_Task_
Write out exactly the lines below that run from the one containing "1061x906 pixels. At" through the one containing "Task: Select the outlined", both included, with no other lines.

Collected data entries
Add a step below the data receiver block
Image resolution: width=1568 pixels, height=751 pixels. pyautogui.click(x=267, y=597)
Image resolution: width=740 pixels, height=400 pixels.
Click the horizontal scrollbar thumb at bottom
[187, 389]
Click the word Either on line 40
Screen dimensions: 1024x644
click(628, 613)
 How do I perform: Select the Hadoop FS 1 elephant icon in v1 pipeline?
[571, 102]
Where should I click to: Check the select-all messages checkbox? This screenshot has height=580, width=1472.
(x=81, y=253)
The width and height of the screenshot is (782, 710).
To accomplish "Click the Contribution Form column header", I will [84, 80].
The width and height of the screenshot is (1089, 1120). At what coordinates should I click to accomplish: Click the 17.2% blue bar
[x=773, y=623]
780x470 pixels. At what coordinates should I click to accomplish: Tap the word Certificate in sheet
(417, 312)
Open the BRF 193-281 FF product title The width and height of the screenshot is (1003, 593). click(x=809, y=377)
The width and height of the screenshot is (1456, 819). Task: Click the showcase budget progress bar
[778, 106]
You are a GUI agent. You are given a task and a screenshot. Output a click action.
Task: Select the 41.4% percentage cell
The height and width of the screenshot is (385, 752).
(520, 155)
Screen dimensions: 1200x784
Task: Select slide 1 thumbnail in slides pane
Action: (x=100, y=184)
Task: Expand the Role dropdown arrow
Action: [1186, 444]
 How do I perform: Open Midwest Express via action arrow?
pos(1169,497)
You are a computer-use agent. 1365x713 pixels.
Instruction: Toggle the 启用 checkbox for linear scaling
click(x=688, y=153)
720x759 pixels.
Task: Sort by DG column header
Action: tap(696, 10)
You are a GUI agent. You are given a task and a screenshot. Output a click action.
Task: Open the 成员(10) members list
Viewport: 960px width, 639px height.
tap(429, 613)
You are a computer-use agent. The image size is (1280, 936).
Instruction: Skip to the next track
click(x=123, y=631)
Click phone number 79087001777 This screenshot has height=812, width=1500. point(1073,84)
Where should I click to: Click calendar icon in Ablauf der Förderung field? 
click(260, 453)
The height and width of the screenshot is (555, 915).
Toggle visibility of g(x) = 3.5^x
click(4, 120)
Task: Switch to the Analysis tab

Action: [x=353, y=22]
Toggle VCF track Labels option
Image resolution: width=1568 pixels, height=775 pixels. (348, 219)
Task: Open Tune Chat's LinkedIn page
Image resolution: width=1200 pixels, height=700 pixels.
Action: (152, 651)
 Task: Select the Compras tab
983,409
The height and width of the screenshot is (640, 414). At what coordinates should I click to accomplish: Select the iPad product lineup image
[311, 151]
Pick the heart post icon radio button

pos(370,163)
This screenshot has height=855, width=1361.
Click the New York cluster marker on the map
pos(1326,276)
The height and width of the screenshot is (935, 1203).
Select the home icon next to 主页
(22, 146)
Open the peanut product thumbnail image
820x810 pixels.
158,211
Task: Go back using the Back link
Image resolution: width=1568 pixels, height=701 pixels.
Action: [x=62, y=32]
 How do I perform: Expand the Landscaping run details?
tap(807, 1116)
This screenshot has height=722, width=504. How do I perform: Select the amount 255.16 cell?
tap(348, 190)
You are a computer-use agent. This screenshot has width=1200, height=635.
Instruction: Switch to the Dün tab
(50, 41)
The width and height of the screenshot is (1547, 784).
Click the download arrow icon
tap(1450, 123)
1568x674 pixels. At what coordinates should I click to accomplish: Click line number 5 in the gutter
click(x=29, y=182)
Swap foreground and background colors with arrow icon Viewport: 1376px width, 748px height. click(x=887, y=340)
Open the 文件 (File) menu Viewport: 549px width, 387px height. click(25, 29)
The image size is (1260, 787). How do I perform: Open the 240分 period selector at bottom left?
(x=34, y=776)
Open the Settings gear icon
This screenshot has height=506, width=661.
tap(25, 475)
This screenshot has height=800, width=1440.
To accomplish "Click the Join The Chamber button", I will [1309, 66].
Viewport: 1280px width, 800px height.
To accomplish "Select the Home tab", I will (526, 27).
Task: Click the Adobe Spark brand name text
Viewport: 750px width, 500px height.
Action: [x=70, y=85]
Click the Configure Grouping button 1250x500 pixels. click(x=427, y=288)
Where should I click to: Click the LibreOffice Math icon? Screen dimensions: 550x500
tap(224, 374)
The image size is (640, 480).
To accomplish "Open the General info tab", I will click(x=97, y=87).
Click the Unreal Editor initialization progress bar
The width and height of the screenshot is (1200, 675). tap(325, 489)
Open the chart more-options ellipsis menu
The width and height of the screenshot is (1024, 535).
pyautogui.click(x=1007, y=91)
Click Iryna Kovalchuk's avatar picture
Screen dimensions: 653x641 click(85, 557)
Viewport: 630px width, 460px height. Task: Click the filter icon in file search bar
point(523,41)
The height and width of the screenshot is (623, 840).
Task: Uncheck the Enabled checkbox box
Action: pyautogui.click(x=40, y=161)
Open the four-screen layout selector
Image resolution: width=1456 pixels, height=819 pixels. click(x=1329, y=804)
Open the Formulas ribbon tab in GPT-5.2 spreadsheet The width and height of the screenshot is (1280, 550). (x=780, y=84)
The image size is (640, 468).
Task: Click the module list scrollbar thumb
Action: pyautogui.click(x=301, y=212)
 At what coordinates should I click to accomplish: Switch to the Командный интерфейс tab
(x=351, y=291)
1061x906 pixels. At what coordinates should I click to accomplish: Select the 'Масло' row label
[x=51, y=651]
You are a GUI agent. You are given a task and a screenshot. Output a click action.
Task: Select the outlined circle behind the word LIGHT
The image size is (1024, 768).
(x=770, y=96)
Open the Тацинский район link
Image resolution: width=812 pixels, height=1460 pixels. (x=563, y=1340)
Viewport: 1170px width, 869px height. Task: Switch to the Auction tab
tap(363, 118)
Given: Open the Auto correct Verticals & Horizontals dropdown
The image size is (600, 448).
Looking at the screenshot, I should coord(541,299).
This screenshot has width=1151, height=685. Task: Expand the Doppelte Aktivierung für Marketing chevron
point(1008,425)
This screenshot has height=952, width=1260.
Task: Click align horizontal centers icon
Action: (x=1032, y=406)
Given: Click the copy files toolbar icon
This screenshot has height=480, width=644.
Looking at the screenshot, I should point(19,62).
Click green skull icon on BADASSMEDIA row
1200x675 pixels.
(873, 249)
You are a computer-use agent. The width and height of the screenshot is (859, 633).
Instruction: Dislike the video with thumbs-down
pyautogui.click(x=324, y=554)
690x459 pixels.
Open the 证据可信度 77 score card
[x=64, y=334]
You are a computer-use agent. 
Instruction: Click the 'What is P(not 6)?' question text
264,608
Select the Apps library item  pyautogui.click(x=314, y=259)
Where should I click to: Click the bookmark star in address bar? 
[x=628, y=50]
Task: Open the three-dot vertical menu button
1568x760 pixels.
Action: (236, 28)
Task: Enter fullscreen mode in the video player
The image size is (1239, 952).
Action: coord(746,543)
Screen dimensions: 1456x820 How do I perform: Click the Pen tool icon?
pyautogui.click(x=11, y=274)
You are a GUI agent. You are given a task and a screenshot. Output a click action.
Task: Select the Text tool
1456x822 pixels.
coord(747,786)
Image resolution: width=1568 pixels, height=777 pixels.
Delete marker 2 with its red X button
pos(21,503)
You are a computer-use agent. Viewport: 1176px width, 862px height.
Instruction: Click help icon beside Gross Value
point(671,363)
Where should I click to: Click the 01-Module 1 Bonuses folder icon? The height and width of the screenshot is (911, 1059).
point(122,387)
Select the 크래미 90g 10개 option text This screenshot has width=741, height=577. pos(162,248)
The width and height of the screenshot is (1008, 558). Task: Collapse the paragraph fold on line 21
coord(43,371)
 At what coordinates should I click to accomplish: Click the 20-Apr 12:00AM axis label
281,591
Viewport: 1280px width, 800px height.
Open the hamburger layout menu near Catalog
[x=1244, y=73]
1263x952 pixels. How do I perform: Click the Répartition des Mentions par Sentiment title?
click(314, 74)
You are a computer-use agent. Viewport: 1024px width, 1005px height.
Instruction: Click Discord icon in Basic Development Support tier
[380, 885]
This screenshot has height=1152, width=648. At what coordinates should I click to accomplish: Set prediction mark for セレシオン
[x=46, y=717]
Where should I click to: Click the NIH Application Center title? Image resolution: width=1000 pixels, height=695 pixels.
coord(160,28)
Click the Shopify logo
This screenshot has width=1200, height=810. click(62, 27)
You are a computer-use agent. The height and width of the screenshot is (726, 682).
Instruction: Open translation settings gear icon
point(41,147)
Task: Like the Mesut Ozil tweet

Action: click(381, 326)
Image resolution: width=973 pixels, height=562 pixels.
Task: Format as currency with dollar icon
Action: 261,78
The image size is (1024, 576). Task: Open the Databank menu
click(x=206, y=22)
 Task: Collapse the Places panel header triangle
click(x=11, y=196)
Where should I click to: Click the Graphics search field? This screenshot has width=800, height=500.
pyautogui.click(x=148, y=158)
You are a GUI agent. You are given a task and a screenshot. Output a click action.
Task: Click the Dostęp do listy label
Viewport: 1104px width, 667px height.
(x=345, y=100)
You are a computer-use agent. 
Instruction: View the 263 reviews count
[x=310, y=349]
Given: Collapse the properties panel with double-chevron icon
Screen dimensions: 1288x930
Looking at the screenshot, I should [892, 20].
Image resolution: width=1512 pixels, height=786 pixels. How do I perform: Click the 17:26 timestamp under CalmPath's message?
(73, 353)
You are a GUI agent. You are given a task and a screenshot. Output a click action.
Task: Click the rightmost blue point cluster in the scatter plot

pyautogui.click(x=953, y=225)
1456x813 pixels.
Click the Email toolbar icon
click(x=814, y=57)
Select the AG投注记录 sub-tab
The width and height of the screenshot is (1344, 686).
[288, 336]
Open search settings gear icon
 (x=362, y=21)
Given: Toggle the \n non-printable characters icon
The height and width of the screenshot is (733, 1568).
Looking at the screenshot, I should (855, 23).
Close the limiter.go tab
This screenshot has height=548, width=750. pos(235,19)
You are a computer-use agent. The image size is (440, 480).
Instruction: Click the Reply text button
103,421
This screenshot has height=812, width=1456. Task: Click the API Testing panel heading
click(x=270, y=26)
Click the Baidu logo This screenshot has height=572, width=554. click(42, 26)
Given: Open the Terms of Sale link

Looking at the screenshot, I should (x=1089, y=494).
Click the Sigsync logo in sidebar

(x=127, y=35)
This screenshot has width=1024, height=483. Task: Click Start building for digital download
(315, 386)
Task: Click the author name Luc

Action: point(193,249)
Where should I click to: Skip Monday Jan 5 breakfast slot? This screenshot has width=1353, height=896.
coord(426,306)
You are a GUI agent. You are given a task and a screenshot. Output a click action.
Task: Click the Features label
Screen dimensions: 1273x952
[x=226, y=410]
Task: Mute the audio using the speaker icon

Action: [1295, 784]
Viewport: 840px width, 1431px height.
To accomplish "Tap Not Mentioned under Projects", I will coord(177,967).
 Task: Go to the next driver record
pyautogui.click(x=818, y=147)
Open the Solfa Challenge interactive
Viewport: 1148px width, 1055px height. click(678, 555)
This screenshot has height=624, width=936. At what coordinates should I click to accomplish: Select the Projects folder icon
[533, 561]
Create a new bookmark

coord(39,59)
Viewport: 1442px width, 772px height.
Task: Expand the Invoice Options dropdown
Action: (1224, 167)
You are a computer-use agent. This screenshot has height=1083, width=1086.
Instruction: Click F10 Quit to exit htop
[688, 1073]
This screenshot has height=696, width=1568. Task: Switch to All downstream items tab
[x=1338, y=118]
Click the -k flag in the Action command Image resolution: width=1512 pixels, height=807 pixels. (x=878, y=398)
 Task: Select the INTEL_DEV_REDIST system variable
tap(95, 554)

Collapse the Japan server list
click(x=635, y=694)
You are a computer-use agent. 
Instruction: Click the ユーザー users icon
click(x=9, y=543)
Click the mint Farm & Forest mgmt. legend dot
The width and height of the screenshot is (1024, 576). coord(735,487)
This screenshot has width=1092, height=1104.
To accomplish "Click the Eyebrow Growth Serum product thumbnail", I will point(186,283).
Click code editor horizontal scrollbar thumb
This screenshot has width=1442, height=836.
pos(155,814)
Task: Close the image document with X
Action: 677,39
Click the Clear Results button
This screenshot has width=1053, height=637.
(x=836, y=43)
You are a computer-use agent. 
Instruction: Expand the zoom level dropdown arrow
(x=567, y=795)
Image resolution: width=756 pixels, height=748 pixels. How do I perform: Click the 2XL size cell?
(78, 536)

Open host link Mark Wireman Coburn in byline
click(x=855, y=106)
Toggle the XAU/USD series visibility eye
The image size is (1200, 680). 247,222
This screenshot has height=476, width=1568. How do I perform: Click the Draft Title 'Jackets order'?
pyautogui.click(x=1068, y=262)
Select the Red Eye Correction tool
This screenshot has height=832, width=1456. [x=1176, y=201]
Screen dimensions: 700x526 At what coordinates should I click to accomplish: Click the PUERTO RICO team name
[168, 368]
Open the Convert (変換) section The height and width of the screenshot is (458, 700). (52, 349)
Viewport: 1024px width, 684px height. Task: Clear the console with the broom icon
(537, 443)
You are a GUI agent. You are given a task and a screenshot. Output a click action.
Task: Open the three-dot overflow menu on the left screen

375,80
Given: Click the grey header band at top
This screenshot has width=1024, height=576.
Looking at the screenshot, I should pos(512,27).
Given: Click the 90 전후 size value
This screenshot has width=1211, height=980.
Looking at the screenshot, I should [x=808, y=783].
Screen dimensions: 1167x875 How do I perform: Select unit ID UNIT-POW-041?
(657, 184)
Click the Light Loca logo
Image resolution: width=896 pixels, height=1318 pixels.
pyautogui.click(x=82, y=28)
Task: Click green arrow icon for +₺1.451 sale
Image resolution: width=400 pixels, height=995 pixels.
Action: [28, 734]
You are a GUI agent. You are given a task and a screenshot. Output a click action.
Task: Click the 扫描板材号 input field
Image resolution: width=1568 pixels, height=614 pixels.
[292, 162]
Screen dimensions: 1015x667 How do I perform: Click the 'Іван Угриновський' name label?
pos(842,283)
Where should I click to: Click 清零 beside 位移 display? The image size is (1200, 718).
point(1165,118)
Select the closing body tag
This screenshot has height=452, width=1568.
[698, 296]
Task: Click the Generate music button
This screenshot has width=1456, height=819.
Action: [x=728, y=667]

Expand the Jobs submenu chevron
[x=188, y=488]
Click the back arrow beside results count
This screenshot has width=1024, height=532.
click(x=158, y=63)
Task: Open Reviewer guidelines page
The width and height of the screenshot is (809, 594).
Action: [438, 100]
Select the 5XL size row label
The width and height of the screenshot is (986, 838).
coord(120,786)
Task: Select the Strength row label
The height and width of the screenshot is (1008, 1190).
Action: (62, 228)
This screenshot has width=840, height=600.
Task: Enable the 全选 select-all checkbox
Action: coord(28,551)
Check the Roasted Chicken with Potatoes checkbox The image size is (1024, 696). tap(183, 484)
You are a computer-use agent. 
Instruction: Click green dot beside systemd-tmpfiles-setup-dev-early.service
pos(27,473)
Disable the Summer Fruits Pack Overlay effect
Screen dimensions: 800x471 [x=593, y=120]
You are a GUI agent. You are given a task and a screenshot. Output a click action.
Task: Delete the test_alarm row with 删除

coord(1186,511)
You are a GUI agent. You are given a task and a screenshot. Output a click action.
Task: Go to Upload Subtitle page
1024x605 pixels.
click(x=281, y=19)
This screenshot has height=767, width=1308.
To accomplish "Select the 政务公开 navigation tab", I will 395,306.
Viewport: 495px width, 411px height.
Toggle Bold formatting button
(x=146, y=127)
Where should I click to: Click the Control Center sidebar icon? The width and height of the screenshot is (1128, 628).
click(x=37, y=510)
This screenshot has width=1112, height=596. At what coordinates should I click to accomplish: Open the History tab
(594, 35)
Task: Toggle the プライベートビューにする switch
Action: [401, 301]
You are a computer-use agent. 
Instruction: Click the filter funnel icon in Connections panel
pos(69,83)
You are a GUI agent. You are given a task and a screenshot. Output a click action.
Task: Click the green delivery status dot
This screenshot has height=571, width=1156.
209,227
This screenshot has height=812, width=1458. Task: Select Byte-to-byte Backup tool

_Solution for this exercise_
1061x906 pixels. At what coordinates should I click to accomplish: Select the 'Масло' row label
[x=51, y=651]
You are a GUI agent. You are given a task and a screenshot. Output a click action.
Task: Select the outlined circle behind the word LIGHT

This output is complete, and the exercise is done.